Consigna = Convierte las líneas siguientes en una lista numerada y omite las que están en blanco.

Datos proporcionados =
○ ○ ○ ○ ○ ○ ○

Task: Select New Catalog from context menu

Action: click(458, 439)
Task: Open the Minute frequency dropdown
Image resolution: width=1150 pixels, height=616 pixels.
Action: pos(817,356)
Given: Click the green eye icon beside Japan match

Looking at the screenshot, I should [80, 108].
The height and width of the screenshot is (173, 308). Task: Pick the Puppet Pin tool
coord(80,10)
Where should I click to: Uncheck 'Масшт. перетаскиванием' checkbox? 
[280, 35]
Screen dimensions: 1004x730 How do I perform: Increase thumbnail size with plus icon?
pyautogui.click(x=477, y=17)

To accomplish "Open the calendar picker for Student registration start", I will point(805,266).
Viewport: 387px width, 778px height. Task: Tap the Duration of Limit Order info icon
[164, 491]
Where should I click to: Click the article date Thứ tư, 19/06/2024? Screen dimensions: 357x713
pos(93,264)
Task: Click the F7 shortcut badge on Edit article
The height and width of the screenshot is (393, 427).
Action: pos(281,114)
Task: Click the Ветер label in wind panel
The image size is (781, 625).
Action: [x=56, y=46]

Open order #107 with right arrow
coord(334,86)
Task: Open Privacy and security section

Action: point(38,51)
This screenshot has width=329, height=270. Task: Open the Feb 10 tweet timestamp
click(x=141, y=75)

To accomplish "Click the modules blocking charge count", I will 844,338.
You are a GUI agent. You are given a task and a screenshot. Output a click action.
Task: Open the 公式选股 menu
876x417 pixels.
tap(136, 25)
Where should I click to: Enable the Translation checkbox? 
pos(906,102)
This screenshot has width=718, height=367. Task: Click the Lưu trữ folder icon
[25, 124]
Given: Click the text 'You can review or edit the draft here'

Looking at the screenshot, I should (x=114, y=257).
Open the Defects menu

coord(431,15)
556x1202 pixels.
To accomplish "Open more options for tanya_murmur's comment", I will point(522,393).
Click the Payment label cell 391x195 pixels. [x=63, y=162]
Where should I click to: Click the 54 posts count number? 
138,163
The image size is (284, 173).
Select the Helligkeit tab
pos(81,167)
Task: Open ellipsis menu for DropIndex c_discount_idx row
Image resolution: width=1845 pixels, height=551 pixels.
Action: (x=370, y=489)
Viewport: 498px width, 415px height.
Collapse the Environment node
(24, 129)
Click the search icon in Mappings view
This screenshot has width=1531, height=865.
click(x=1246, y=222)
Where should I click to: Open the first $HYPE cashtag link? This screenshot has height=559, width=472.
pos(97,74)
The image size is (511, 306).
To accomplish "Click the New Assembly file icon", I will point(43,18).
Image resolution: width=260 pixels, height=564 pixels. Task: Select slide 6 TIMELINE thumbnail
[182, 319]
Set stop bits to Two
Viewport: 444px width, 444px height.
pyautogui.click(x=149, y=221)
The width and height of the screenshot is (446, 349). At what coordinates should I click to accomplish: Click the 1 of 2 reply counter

○ ○ ○ ○ ○ ○ ○

Resultado del ejercicio =
1. Task: Select New Catalog from context menu
2. Action: click(458, 439)
3. Task: Open the Minute frequency dropdown
4. Image resolution: width=1150 pixels, height=616 pixels.
5. Action: pos(817,356)
6. Given: Click the green eye icon beside Japan match
7. Looking at the screenshot, I should [80, 108].
8. The height and width of the screenshot is (173, 308). Task: Pick the Puppet Pin tool
9. coord(80,10)
10. Where should I click to: Uncheck 'Масшт. перетаскиванием' checkbox? 
11. [280, 35]
12. Screen dimensions: 1004x730 How do I perform: Increase thumbnail size with plus icon?
13. pyautogui.click(x=477, y=17)
14. To accomplish "Open the calendar picker for Student registration start", I will point(805,266).
15. Viewport: 387px width, 778px height. Task: Tap the Duration of Limit Order info icon
16. [164, 491]
17. Where should I click to: Click the article date Thứ tư, 19/06/2024? Screen dimensions: 357x713
18. pos(93,264)
19. Task: Click the F7 shortcut badge on Edit article
20. The height and width of the screenshot is (393, 427).
21. Action: pos(281,114)
22. Task: Click the Ветер label in wind panel
23. The image size is (781, 625).
24. Action: [x=56, y=46]
25. Open order #107 with right arrow
26. coord(334,86)
27. Task: Open Privacy and security section
28. Action: point(38,51)
29. This screenshot has width=329, height=270. Task: Open the Feb 10 tweet timestamp
30. click(x=141, y=75)
31. To accomplish "Click the modules blocking charge count", I will 844,338.
32. You are a GUI agent. You are given a task and a screenshot. Output a click action.
33. Task: Open the 公式选股 menu
34. 876x417 pixels.
35. tap(136, 25)
36. Where should I click to: Enable the Translation checkbox? 
37. pos(906,102)
38. This screenshot has width=718, height=367. Task: Click the Lưu trữ folder icon
39. [25, 124]
40. Given: Click the text 'You can review or edit the draft here'
41. Looking at the screenshot, I should (x=114, y=257).
42. Open the Defects menu
43. coord(431,15)
44. 556x1202 pixels.
45. To accomplish "Open more options for tanya_murmur's comment", I will point(522,393).
46. Click the Payment label cell 391x195 pixels. [x=63, y=162]
47. Where should I click to: Click the 54 posts count number? 
48. 138,163
49. The image size is (284, 173).
50. Select the Helligkeit tab
51. pos(81,167)
52. Task: Open ellipsis menu for DropIndex c_discount_idx row
53. Image resolution: width=1845 pixels, height=551 pixels.
54. Action: (x=370, y=489)
55. Viewport: 498px width, 415px height.
56. Collapse the Environment node
57. (24, 129)
58. Click the search icon in Mappings view
59. This screenshot has width=1531, height=865.
60. click(x=1246, y=222)
61. Where should I click to: Open the first $HYPE cashtag link? This screenshot has height=559, width=472.
62. pos(97,74)
63. The image size is (511, 306).
64. To accomplish "Click the New Assembly file icon", I will point(43,18).
65. Image resolution: width=260 pixels, height=564 pixels. Task: Select slide 6 TIMELINE thumbnail
66. [182, 319]
67. Set stop bits to Two
68. Viewport: 444px width, 444px height.
69. pyautogui.click(x=149, y=221)
70. The width and height of the screenshot is (446, 349). At what coordinates should I click to accomplish: Click the 1 of 2 reply counter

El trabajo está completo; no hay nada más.